KBR contends that the Court of Federal Claims failed to consider the Army's directives in evaluating reasonableness. KBR Br. 48-51. According to KBR, although the Court of Federal Claims "recognized that the Army had told KBR that it was imperative for troop morale that soldiers in the field have hot, freshly prepared meals," the Court of Federal Claims "refused to weigh the urgency of the action — and the risk of non-performance... — in evaluating the reasonableness of the prices negotiated...." Id. at 48 (emphasis in original).
KBR correctly notes that the FAR instructs "`contractor's responsibilities to the Government'" to be considered in evaluating reasonableness. Id. at 48-49 (quoting FAR § 31.201-3(b)(3)). The Court of Federal Claims repeatedly considered all the circumstances, including the Army's directives and the fact that the costs were incurred in a demanding war-time environment. See KBR II, 103 Fed.Cl. at 752 (noting "the Army placed great demands on KBR at the outset of the war" and "the urgent need to provide many services in many locations for the Army"); id. (noting that the Army "favored" Tamimi); id. at 751 (concurring that KBR "need[ed] to fulfill the demands of the Government in performing under LOGCAP III"); id. at 752-53 (noting costs were incurred from a war "initially conducted as a contingency operation ... that became a sustained effort"); id. at 753 (recognizing that costs "were impacted by fluctuating projections for the number of troops on the ground"); id. (stating that costs "were driven by the singular goal of putting DFAC facilities in place to offer warm meals to the troops by July 4, 2003"); id. at 726-27 (acknowledging that the "constantly changing demands required by the Army's effort were foreseeable to neither the Army nor to KBR").
The Court of Federal Claims's consideration of that evidence and assessment of the Army's directives was not clearly erroneous.
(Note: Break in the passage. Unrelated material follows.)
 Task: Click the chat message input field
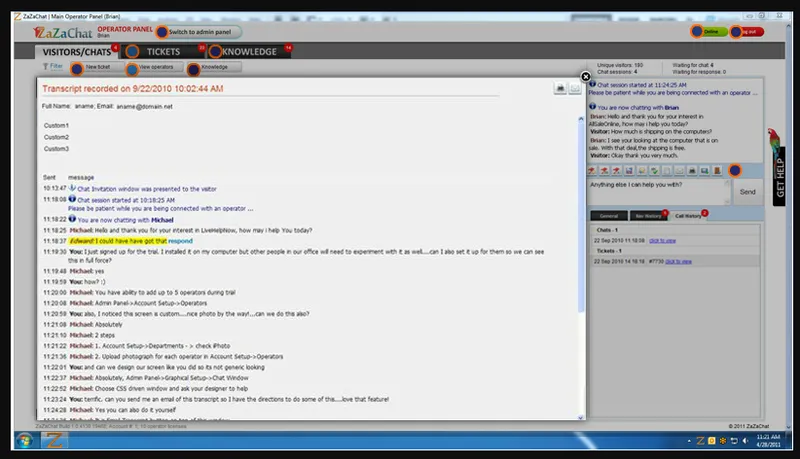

KBR argues that the Court of Federal Claims incorrectly adopted the December 2004 pricing as the amount reasonably supportable, arguing that the Court of Federal Claims conflated reasonable cost
The Court of Federal Claims was within its discretion in finding that KBR failed to prove that its costs were reasonable. KBR declined to present independent evidence of the reasonableness of the facilities costs (or any other component of the challenged costs). KBR II, 103 Fed.Cl. at 752. The Court of Federal Claims was "confident" of the evidence that KBR had paid "most" of the expense of the facilities to Tamimi by July 2004 (i.e., before the period of costs at issue in this lawsuit). Id. at 770. It seems that KBR seeks a presumption that it is entitled to reimbursement simply because it incurred facilities costs. It is not. See FAR § 31.201-3(a) (providing that it is the contractor's burden to prove the reasonableness of costs and that "[n]o presumption of reasonableness" exists).
Similarly, the Court of Federal Claims's decision to base its calculation on the negotiated December 2004 pricing is not clear error. FAR § 31.201-3, which provides the standard for determining reasonableness, affords the Court of Federal Claims considerable discretion in determining whether a cost is reasonable and therefore allowable. The Court of Federal Claims used Tamimi's July 2004 competitive bid proposal as a guide for its reasonableness analysis, even though it "was not the lowest of the bids to be received in response to the July 2004 solicitation." KBR II, 103 Fed.Cl. at 770.
KBR argues that a one-paragraph "admission" in the Price Negotiation Memorandum should constitute compelling evidence of the reasonableness of the prices at Camp Anaconda.
According to KBR, "[t] he court's erroneous fee calculation is a second independent basis for reversal." KBR Br. 59. The Court of Federal Claims awarded KBR a base fee calculated as 1% of the total amount of direct costs it awarded as reasonable ($11,460,940.31), or $114,609.40. KBR II, 103 Fed.Cl. at 780. According to KBR, however, because the LOGCAP III contract called for a fixed-base fee by which KBR would receive "1% of all fee-bearing costs," J.A. 5105 (emphasis added), that fixed base fee remains the same regardless of the costs KBR actually incurred, whether reasonable or not. KBR Br. 59.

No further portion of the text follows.